While Mandarin Chinese and Hindi are growing, the use of English also remains on the rise. Globally as many as 1.5 billion people have learned or are learning English – that’s nearly 1 out of every 6 people on earth.  For emergent countries such as Morocco, adopting English is not an insurmountable challenge. Rwanda and Cameroon are just two Francophone countries that are making concerted efforts to expand its use.

But it is easy to see from Morocco’s history why this is more complex than it looks. The native language was Berber; the subsequent Arab conquest brought an almost comprehensive Arabization. Successive periods of foreign influence also left their linguistic mark. Today, Arabic is the official language, followed by Berber, French and Spanish. English occupies fifth position.

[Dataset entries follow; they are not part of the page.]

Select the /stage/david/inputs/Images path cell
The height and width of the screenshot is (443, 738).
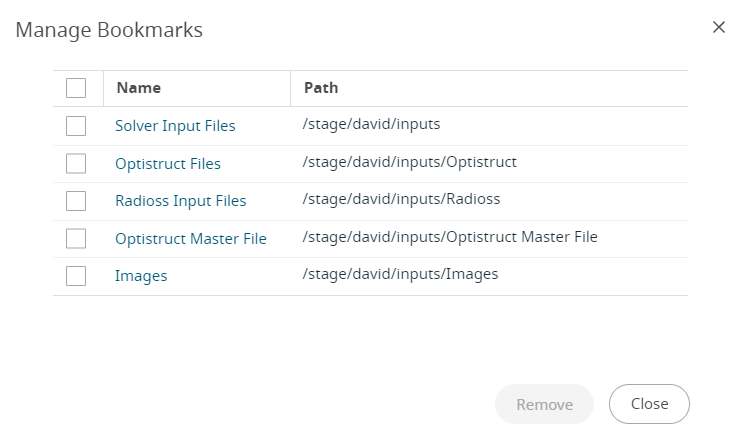pos(401,274)
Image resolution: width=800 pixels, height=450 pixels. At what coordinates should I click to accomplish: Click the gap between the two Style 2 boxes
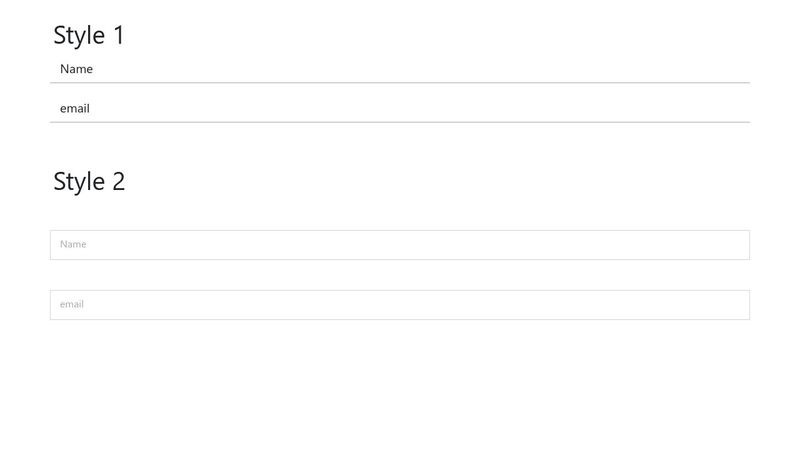pyautogui.click(x=400, y=275)
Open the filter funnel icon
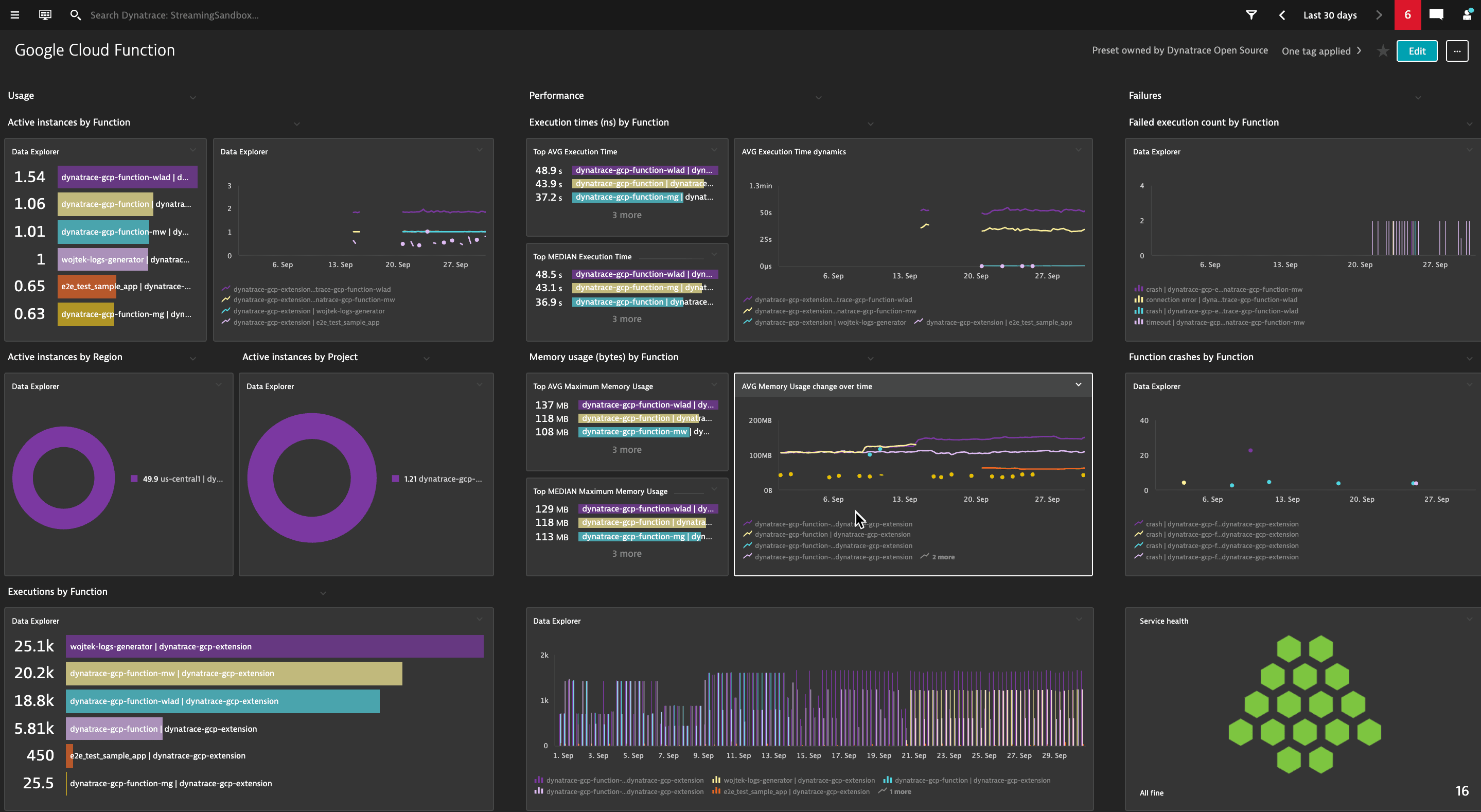Screen dimensions: 1481x812 (1251, 15)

However, while Arabic and French are both beautiful languages, English is the lingua franca of international business. China, whose economy props up that of the world, is investing heavily in the teaching of English. English now dominates digital, tourist and economic vocabularies. Even French, despite its historical predominance and 275 million speakers across the globe, is now being left behind. Six of the ten worst-developed countries ranked by the UN Development Programme are French-speaking African states.

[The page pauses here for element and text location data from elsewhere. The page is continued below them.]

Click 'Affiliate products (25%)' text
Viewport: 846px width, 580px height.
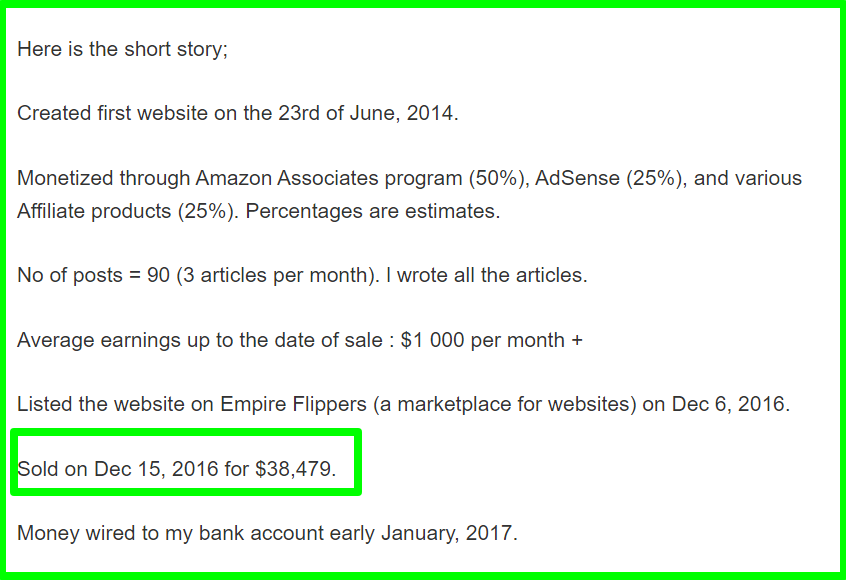coord(125,211)
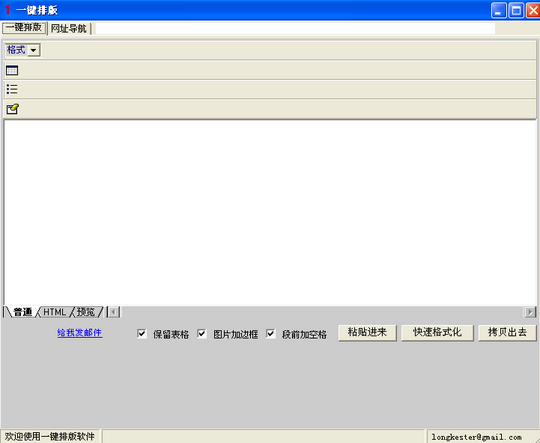540x443 pixels.
Task: Click the 粘贴进来 button
Action: (367, 332)
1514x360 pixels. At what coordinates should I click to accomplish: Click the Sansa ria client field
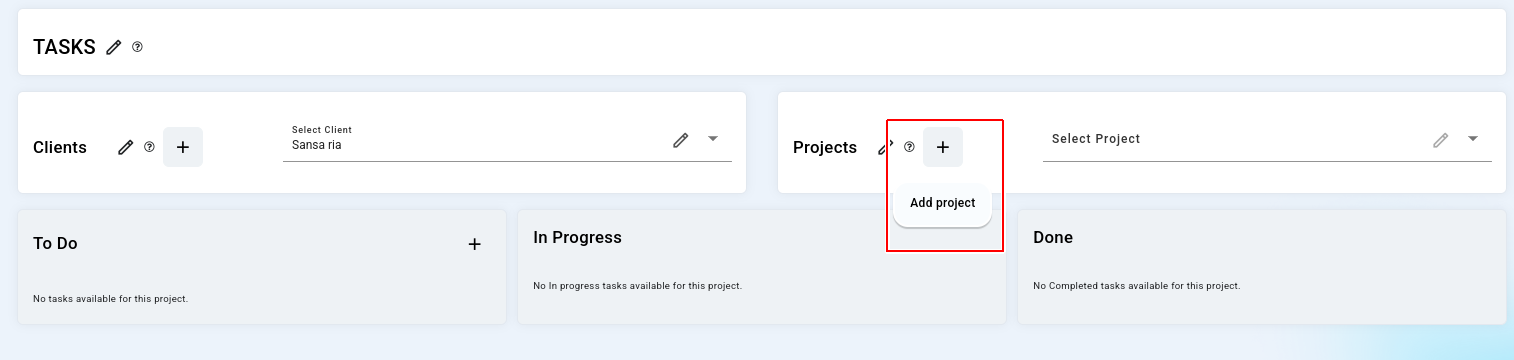coord(507,140)
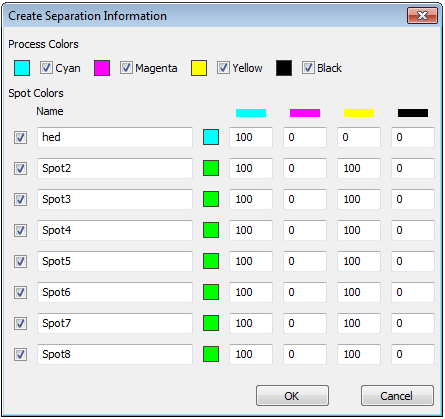The height and width of the screenshot is (419, 445).
Task: Dismiss the dialog with Cancel
Action: 397,396
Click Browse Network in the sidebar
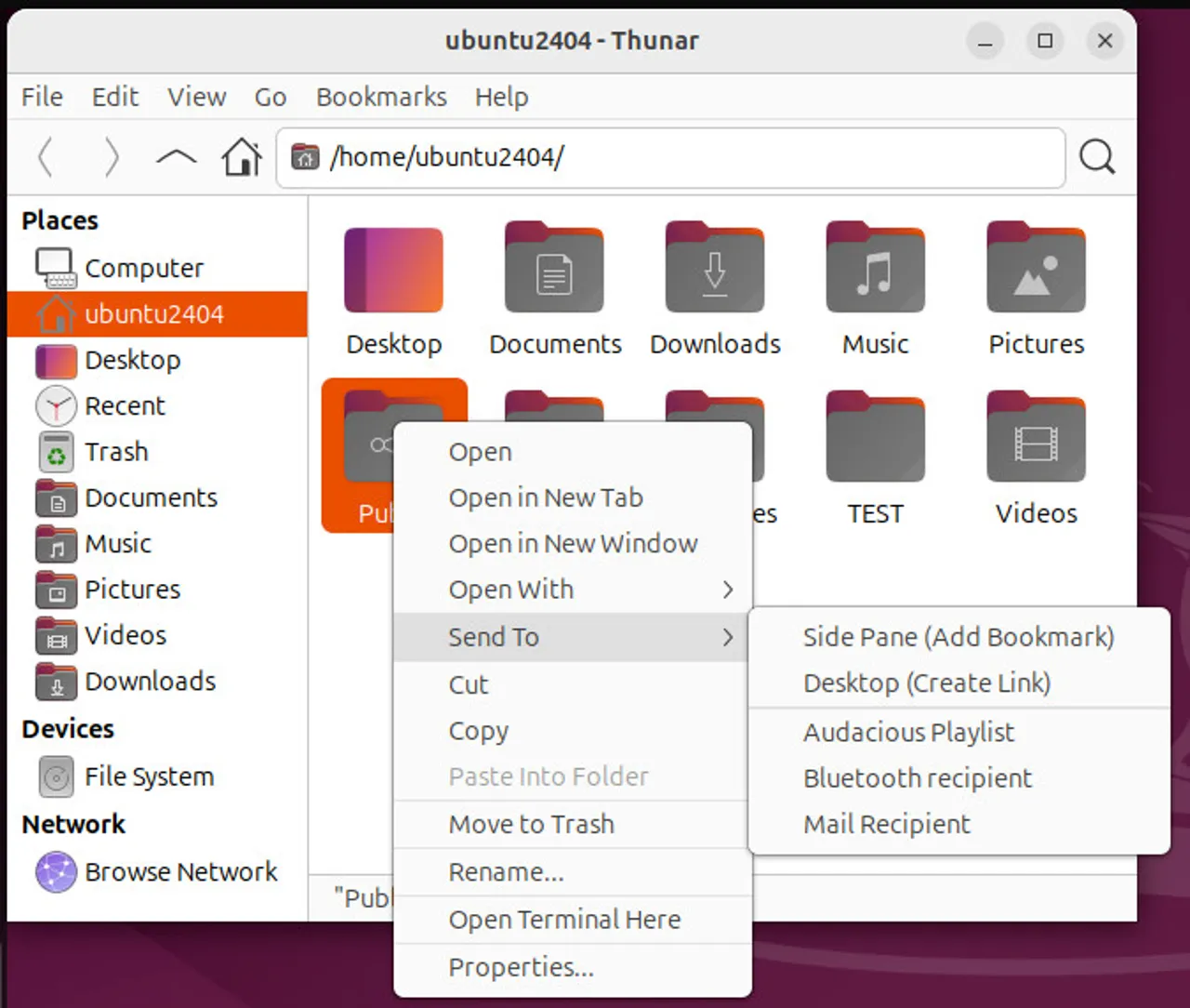Viewport: 1190px width, 1008px height. point(180,872)
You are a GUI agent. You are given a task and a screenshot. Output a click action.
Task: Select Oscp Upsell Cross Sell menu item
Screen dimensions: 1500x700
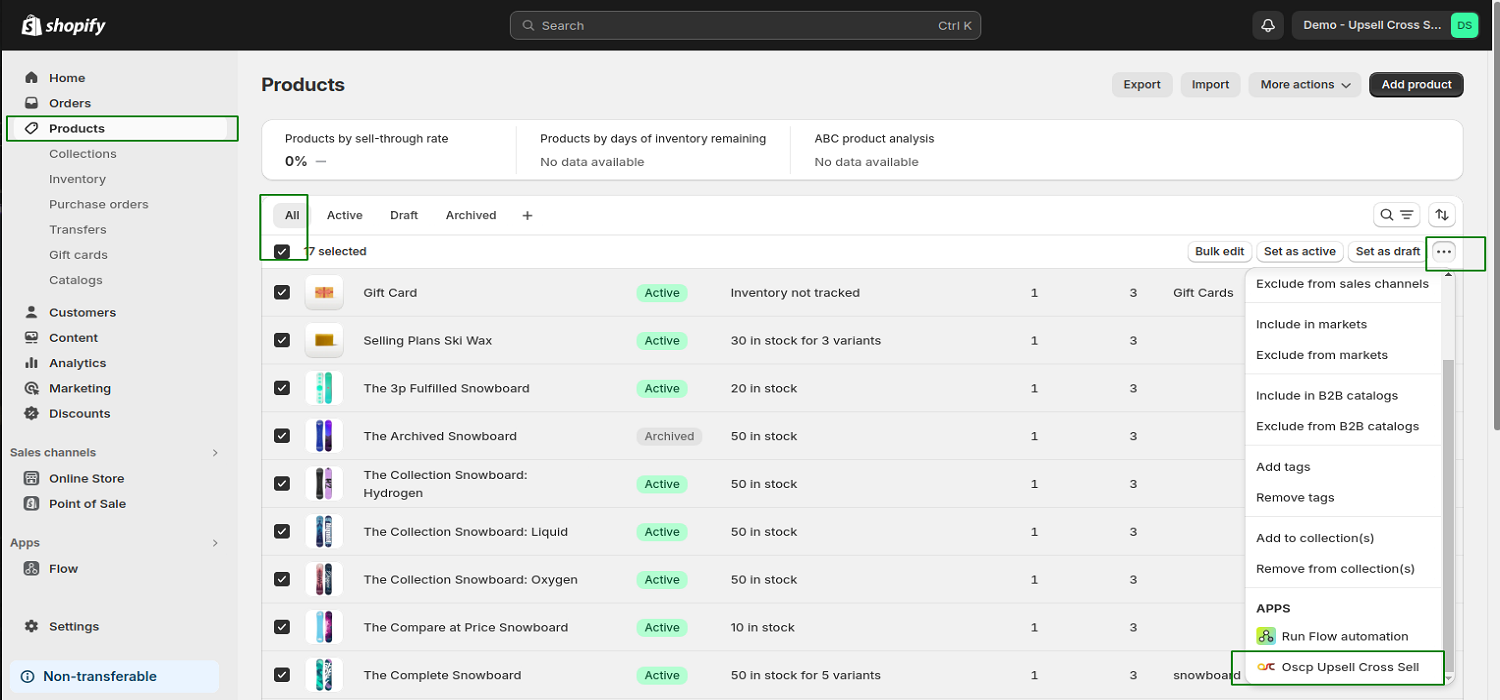point(1349,667)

The quaint North African kingdom, long restricted by development challenges, has adopted a range of political, economic and military policies to project itself internationally.

Zaid M. Belbagi

In Morocco, there is an appetite for change. In 2002, reforms stipulated that English would be taught in all public schools.  Last year Morocco’s Ministry of National Education said it would adopt a Bachelor system for higher education, switching it from the Licence, Master, Doctorat (LMD) system.  However, despite these moves, the numbers of anglophone Moroccans remain low.  According to a report compiled for the British Council, 18 percent of the population speak English, though 82 percent “consider speaking English as beneficial.”

Billboards all over Morocco now gleam with English marketing slogans — “Free,” “Life” and “Love.” Nevertheless, French continues to complement Arabic as the language of written expression and academia. When it comes to communicating on the world stage, Morocco remains enveloped in a Francophone cocoon. The French-educated elites who reabsorbed economic and political power in the second half of the 20th century retained their influence through their command of French. But today, for countries such as Morocco with limited natural resources, the need to adapt to global markets supersedes the need to perpetuate local petty monopolies.

As in other African countries that have altered their language policies, the impetus for change should come from the government.  Given that English skills are a primary tool in the global economy, the government must support its teaching.  At present, public schools teach English only from the age of 10; this could be made earlier so students complete schooling with a better level of English.

The government could also endorse more universities like Morocco’s globally renowned Al-Akhawayn University, where English is the medium of study.  More investment needs to be made in the education and training of English.  At present the government does not pay for all employees who request training in English. At the national level, the government could increase the time allocated to English television and radio programs. Prime Minister Aziz Akhounouch, who owes his support to the Berber-speaking electorate, recently allocated millions to encourage the learning of Amazigh. This is the only experience worldwide of expensively reinstating a language that was supplanted almost two millennia ago by conquest. It is short-termist and ill-timed for a country whose priority should be anglicization.

Morocco has singled out air freight, financial services, tourism and the aeronautic sectors for growth, where it has a competitive advantage. These sectors require a working knowledge of English, with recent studies showing over 90 percent of jobs require English as at least a second language.  By equipping young Moroccans with these skills, jobs will be created and living standards raised. To continue to drive development it is linguistic, as much as economic, policy that should be on the agenda in Morocco.